The app also does a nice job looping music automatically and seamlessly, so it feels like one continuous soundtrack up to the Clips’ 30-minute length cap. That said, users can’t actually cut music out of specific scenes. Once it’s added to a clip, it’s added to the whole thing. Though it will automatically lower for those scenes with audio. For the rest, it’s best to mute the video’s audio and just let the soundtrack take over.

Users also can pull in their own music using purchased music in the iTunes library. It’s a nice feature and also a potential avenue for monetization with the free app. It’s almost a sneaky in-app purchase feature, driving music downloads.

The cutting room floor

Everything that gets recorded appears on a timeline on the bottom. Each segment appears as its own square, which users can rearrange directly in the timeline through dragging and dropping. Tapping into one brings you into the clip. From there, you can further fiddle around with filters and the like, mute the audio, trash it or edit it for length by clicking the scissors icon.

Actually, “trim” is probably a more accurate description. When you click through, the segment shows up as its own visual timeline, similar to what you’ll see in an iMovie. From there, you can drag the arrow on either side to shorten the video.

Social without the network

The Clips are exported at 1080 x 1080. The square format is in keeping with other social media output, designed, among other things, to be shot in portrait mode — yet another piece of insight into the intended audience here. It also, perhaps, offers a peek into a potential new aspect ratio for iPhones moving forward that could be more accommodating to two square images placed side by side, like the 18:9 or 18.5:9 we’ve seen on the new flagships from LG and Samsung, respectively.

The videos can be shared on any platform that can handle the MPEG format, and, by default, it features share buttons for Instagram, Facebook, Vimeo and YouTube. And Messages, of course. That one’s up top, with contacts prioritized by frequently contacted, along with contextual information grabbed from the video, like names in the text. That sort of Messages sharing functionality is new for Clips, but you can likely expect it to be rolled out to other Apple apps in the near future.

The future

Apple told me it will be “updating the app regularly,” so expect those filters to be updated soon. I also wouldn’t be too surprised to see the company open up the app to third-party support, allowing developers to create their own additions. And perhaps, the company will offer additional premium content, helping it further monetize the free app. For now, however, that’s all still speculation.

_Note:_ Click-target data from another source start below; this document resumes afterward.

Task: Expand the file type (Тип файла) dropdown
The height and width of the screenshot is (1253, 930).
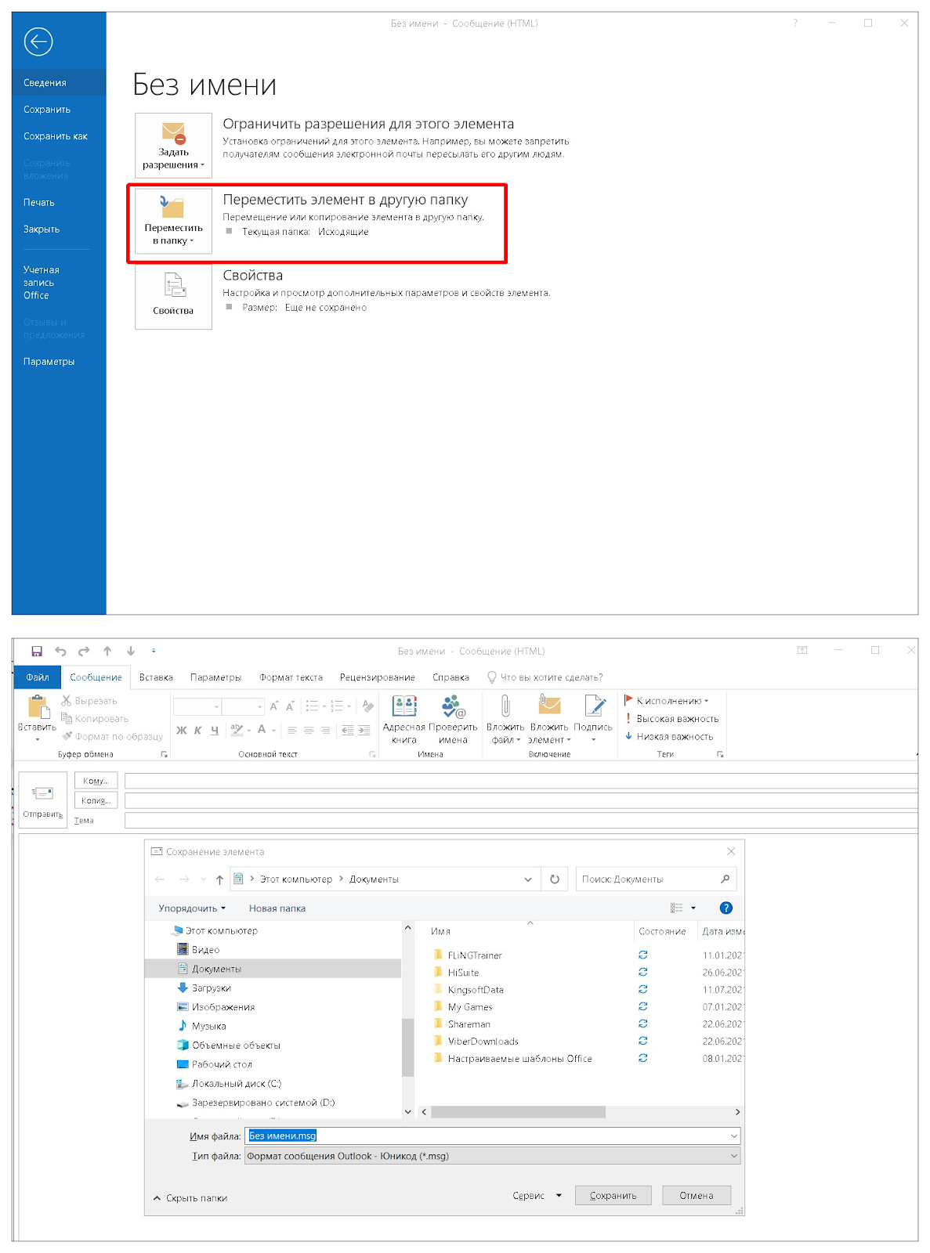Action: 733,1156
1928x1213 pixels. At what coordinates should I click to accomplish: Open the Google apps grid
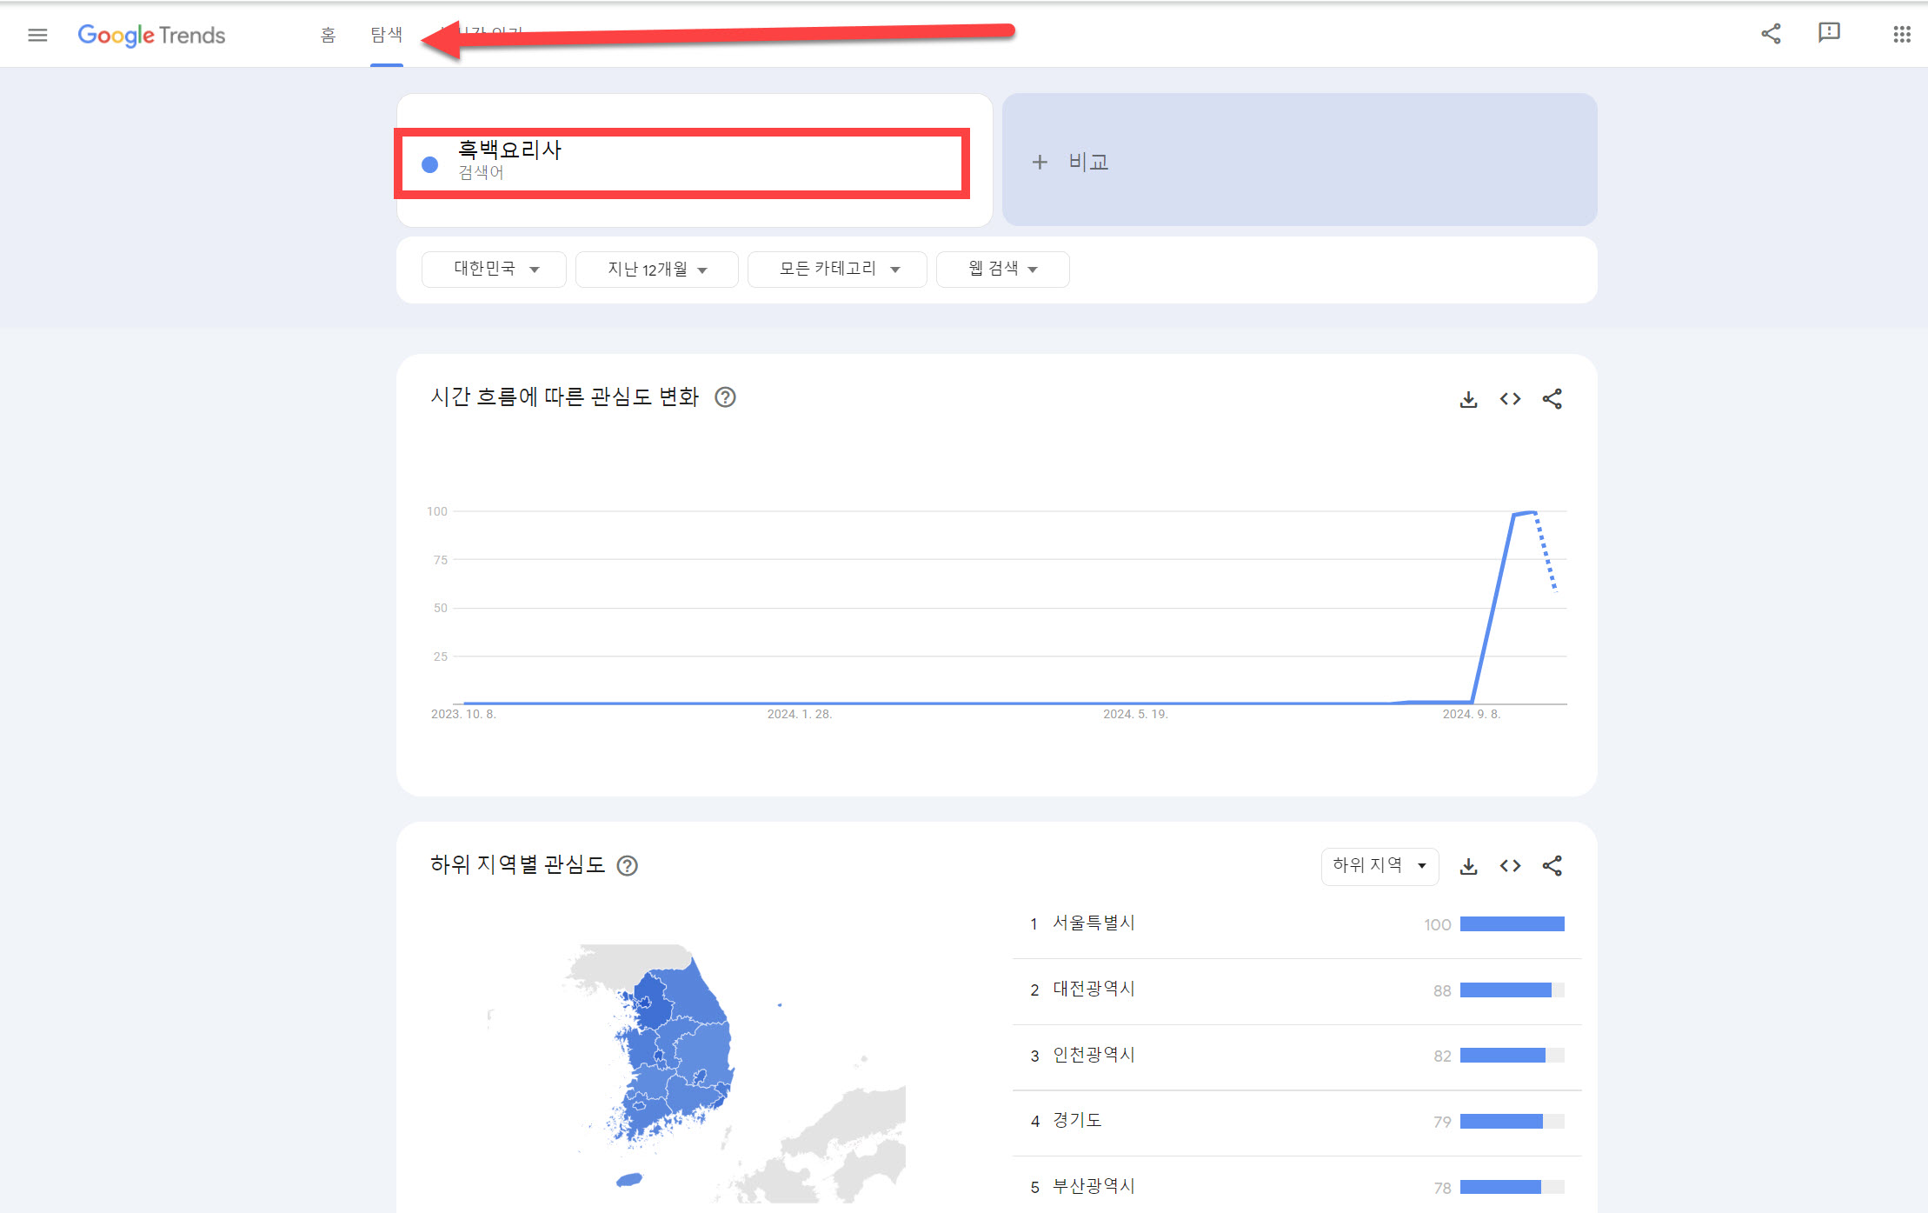pos(1901,34)
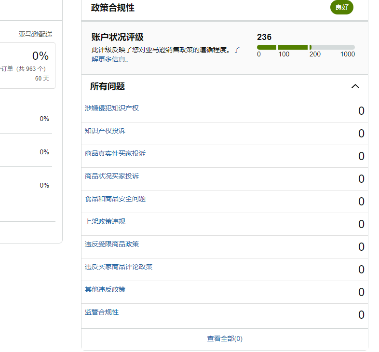Click the 亚马逊配送 column label
The width and height of the screenshot is (379, 352).
pyautogui.click(x=36, y=34)
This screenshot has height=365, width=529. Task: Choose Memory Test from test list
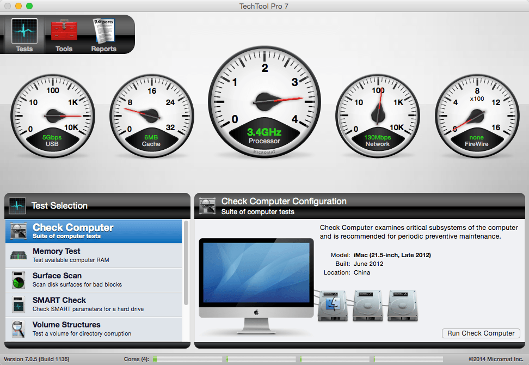(94, 256)
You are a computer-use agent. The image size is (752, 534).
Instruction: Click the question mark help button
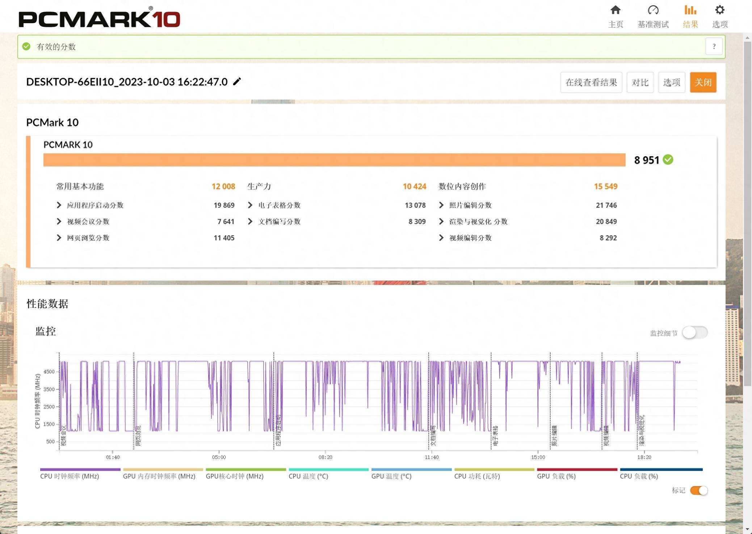tap(714, 46)
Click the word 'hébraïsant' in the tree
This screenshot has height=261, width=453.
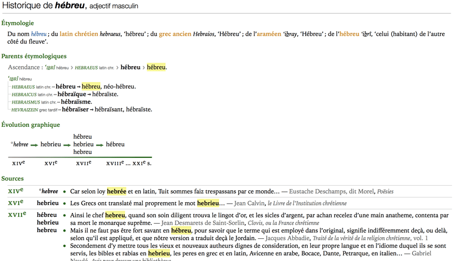point(109,109)
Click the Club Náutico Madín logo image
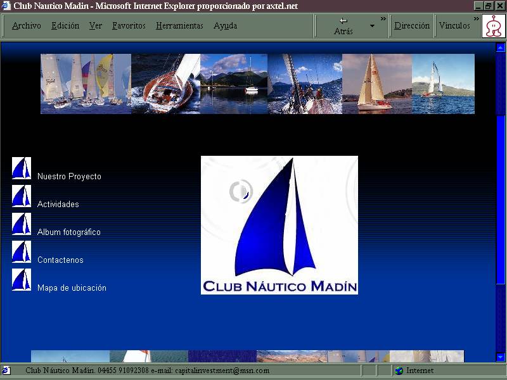Image resolution: width=507 pixels, height=380 pixels. [279, 225]
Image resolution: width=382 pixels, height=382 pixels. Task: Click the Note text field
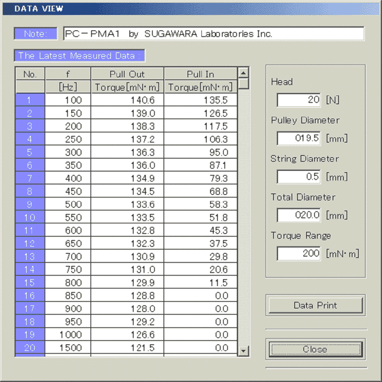click(213, 34)
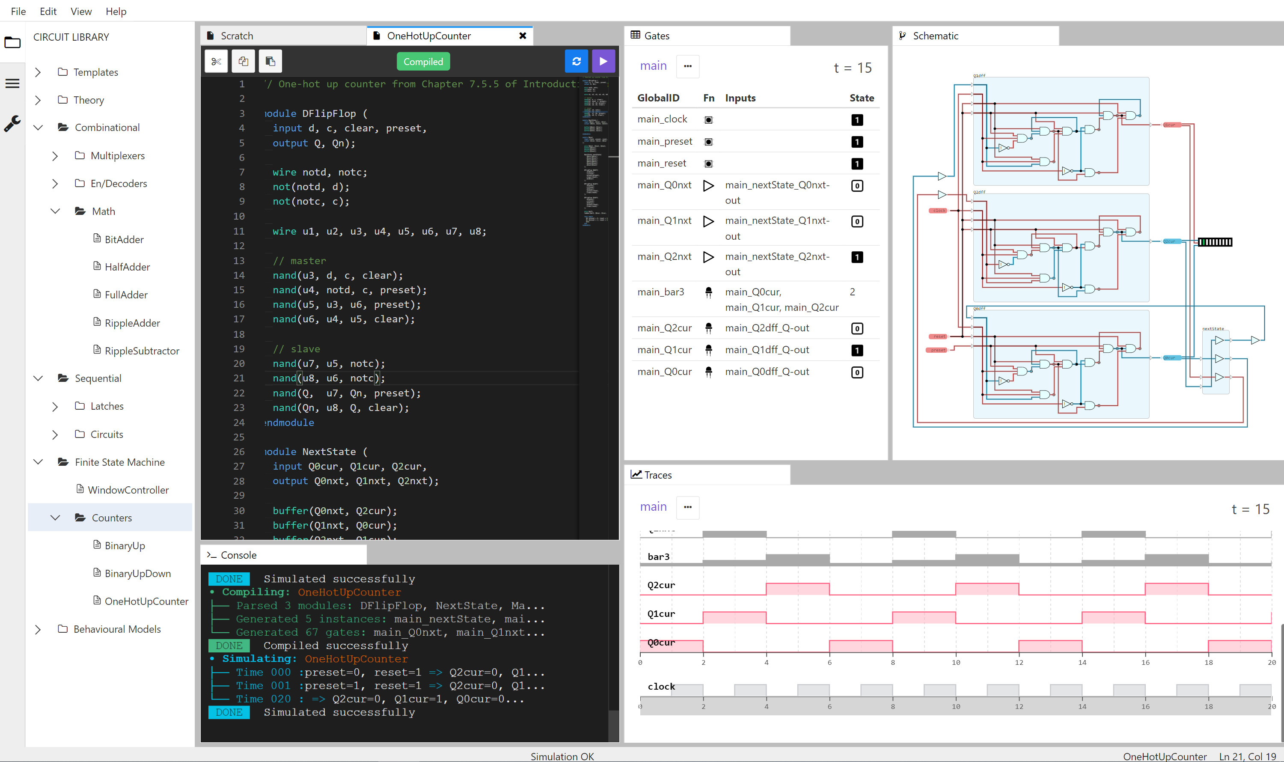Open the folder icon in left sidebar
The image size is (1284, 762).
point(12,43)
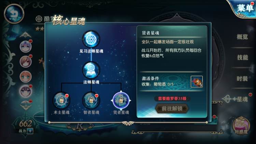Click the circular back arrow icon
The image size is (256, 144).
(x=14, y=14)
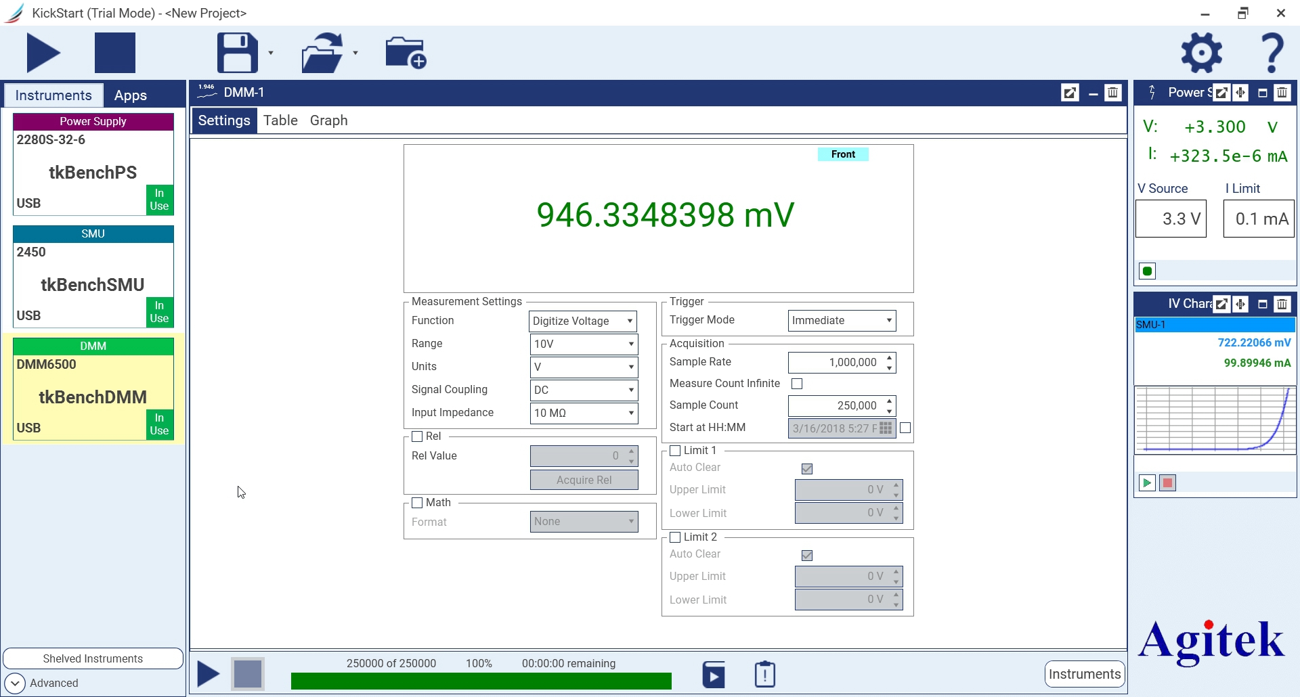Switch to the Graph tab
The image size is (1300, 697).
(328, 120)
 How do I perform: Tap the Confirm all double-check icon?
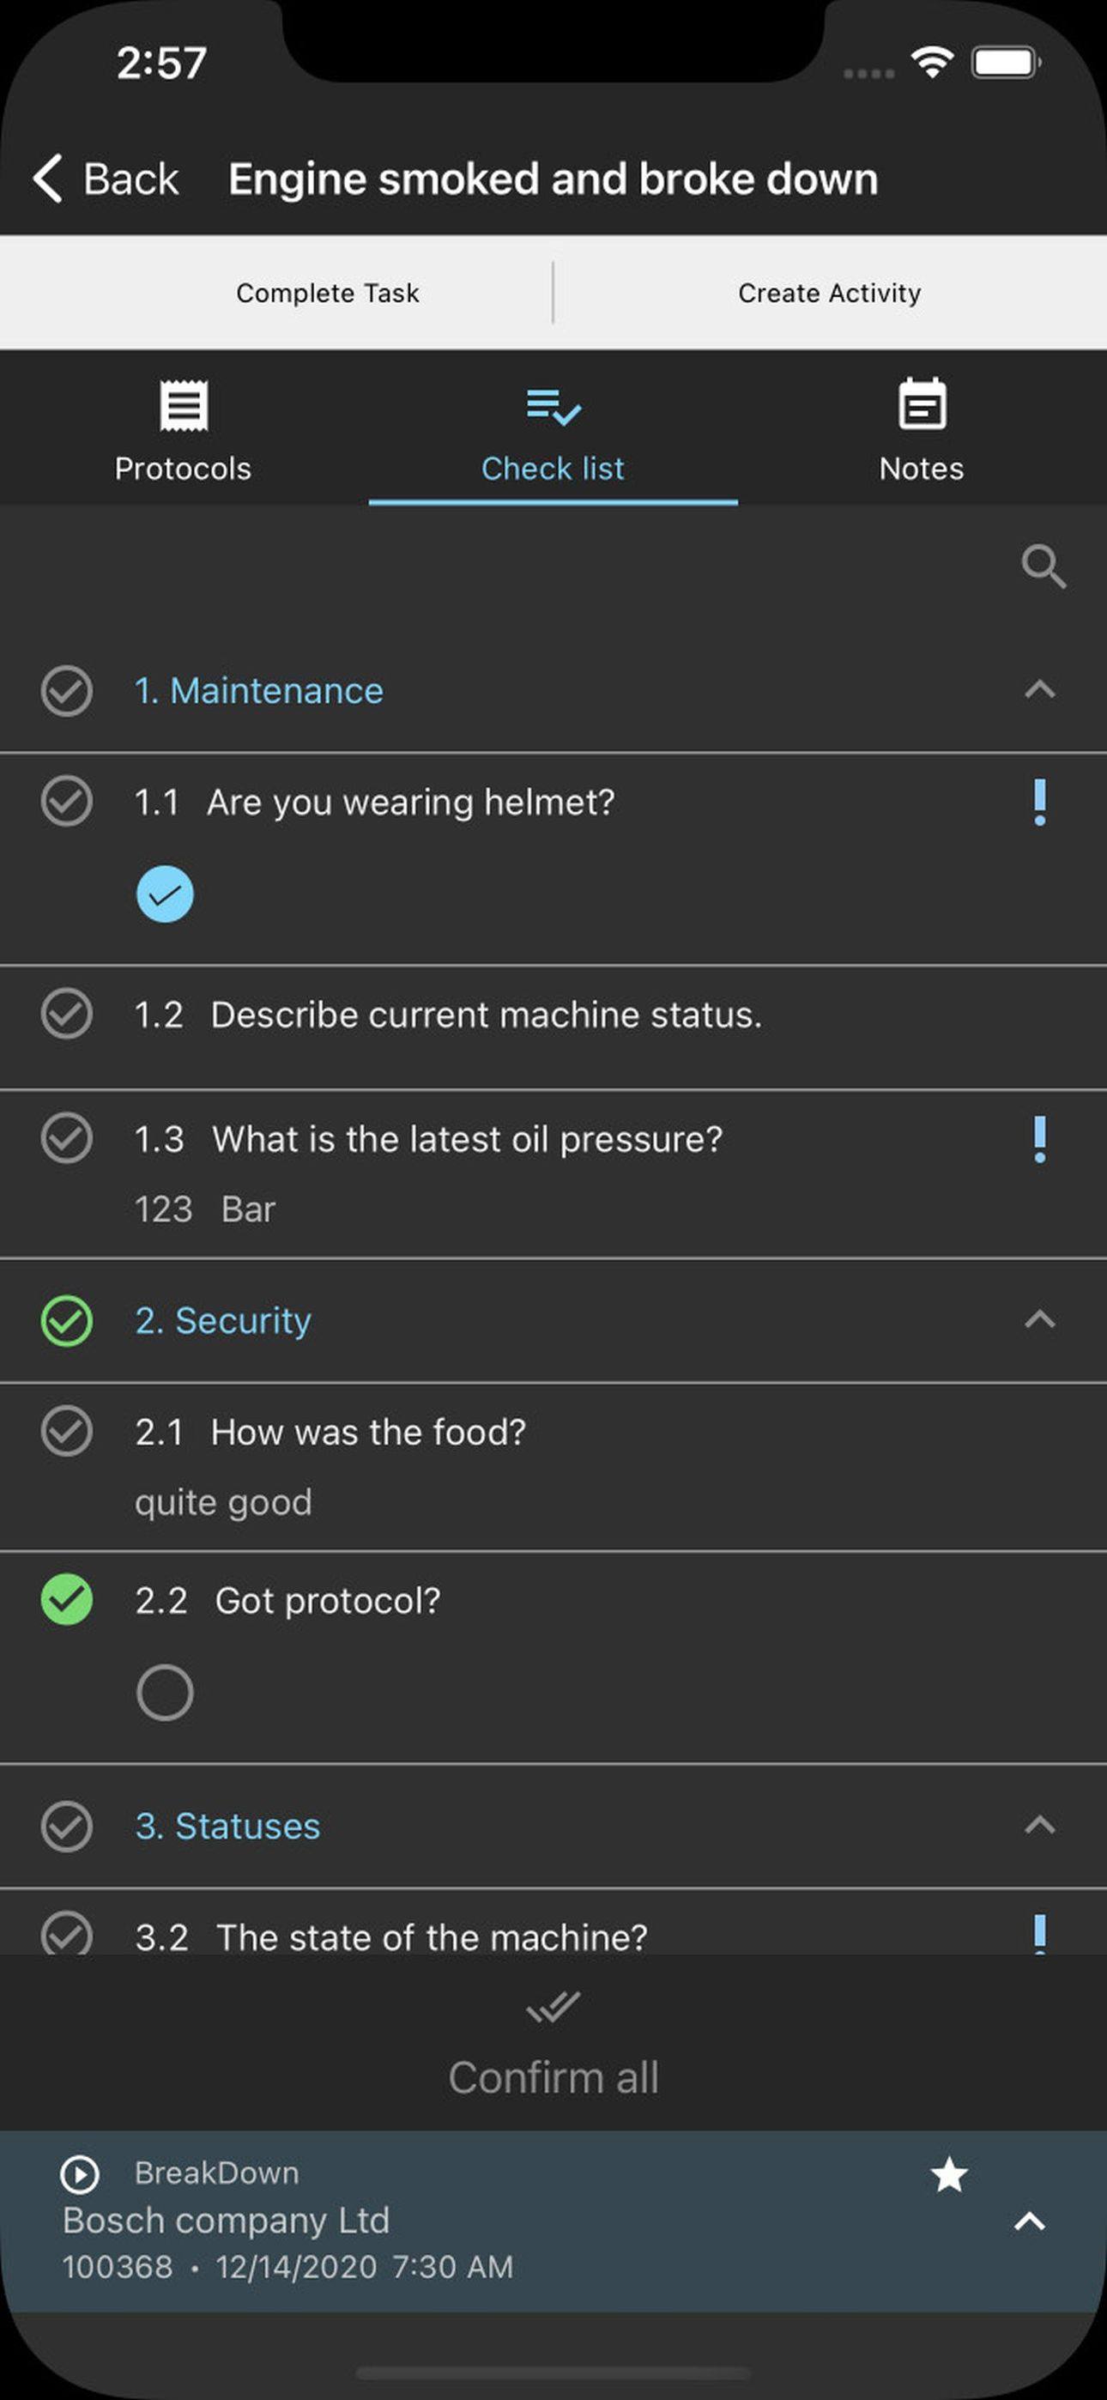coord(554,2006)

Also interesting is the fact that the company doesn’t have immediate plans to bundle the application with any hardware, unlike a slew of other Apple apps that currently ship with devices. If nothing else, it seems to point to the company viewing the app as a bit of fun, rather than an essential piece of software.

In its present state, Clips is a simple app. And that’s by design. It’s a quick and easy way to make sharable videos. It will be a hard sell for many. It’s certainly not for those who take video editing seriously, and there’s an unavoidable bit of overlap with the aforementioned social media offerings. But it’s fun and easy, and the final package is a lot slicker than much of the competition.

There aren’t any real differences between the iPhone and iPad version of the apps, though the company is positioning the tablet version a bit different, offering a quick and easy way to make presentations for classrooms using the tablet. It’s easy to see how the app might have a second life as a simple video editing solution for education, though some ed-tech specific content packs would go a ways toward improving that experience.

As it stands, Clips is mostly about simplicity and a little bit of fun — neither are bad goals in and of themselves, but it will be interesting to see where the company eventually takes things.